Pesquisas com veneno de cascavel podem combater Hepatite C

Resultados apontados pelos cientistas são de até 97% de eficácia

Publicado em 26/02/2018 às 09:54 - Atualizado em 22/08/2023 às 16:56

Célula utilizada na análise é derivada de fígado humano (Imagem: Lucas Cardoso)

 

Veneno de cobra cascavel. Essas palavras podem até causar uma certa tensão, mas no Laboratório de Virologia, no Instituto de Ciências Biomédicas (Icbim) da Universidade Federal de Uberlândia (UFU), isso é assunto de pesquisa relacionada à saúde.

A equipe, coordenada pela professora Ana Carolina Jardim, observa os efeitos de componentes do veneno de cascavel contra o vírus da Hepatite C. O estudo está em fase inicial, mas é uma possibilidade para o desenvolvimento de um antiviral: um tratamento para pessoas diagnosticadas com a doença. Até agora, os pesquisadores descobriram que alguns elementos do veneno da cobra são até 97% eficazes no combate ao vírus da Hepatite C.
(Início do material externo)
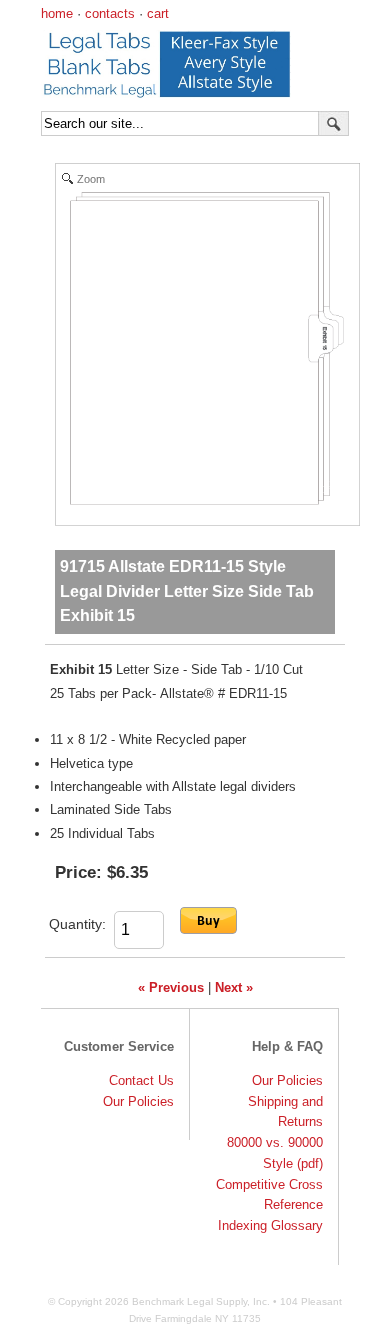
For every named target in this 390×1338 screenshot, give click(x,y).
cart (158, 13)
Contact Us (141, 1080)
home (57, 13)
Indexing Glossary (270, 1225)
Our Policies (138, 1101)
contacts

“O que a gente fez foi avaliar um conjunto de compostos isolados de veneno de serpente e são três compostos ou três fármacos. São duas proteínas individuais e essas duas proteínas juntas em complexo. Todos esses compostos foram isolados do mesmo veneno, na mesma cascavel e o que a gente avaliou foi a atividade antiviral desses três compostos contra o vírus da Hepatite C no laboratório em ensaios in vitro, com células de uma forma controlada”, explica a professora, Ana Carolina Jardim.

 

A pesquisa começou em 2013 e reúne uma equipe de cientistas da Universidade Federal de Uberlândia (UFU); Universidade de São Paulo (USP), Campus Ribeirão Preto e da Universidade Estadual Paulista (Unesp). Por conta dessa parceria, as células humanas e os compostos do veneno de cascavel da espécie Crotalus durissus terrificus,  conhecida como cascavel-de-quatro-ventas, boiçununga ou maracambóia, já chegam devidamente separados para a equipe de pesquisadores da UFU.

 

Suély da Silva é mestranda em Microbiologia na Unesp, mas vem realizando a pesquisa no Laboratório de Virologia da UFU. “Para essa pesquisa nós utilizamos uma célula, derivada de fígado humano, e nós infectamos essa célula com vírus HCV e analisamos a interação dessa célula, vírus e composto. Também acrescentamos dois controles, um positivo e um negativo para fazer o nosso comparativo, para ver se estava inibindo ou não”, relata Suély.

 

O que os pesquisadores observaram com esse procedimento foi a ação de três compostos diferentes que estão no veneno da serpente: Crotoxina, Fosfolipase e Crotapotina. A Crotoxina é um complexo com duas proteínas ligadas uma a outra, por isso, os pesquisadores resolveram separá-las, obtendo a Fosfolipase e a  Crotapotina.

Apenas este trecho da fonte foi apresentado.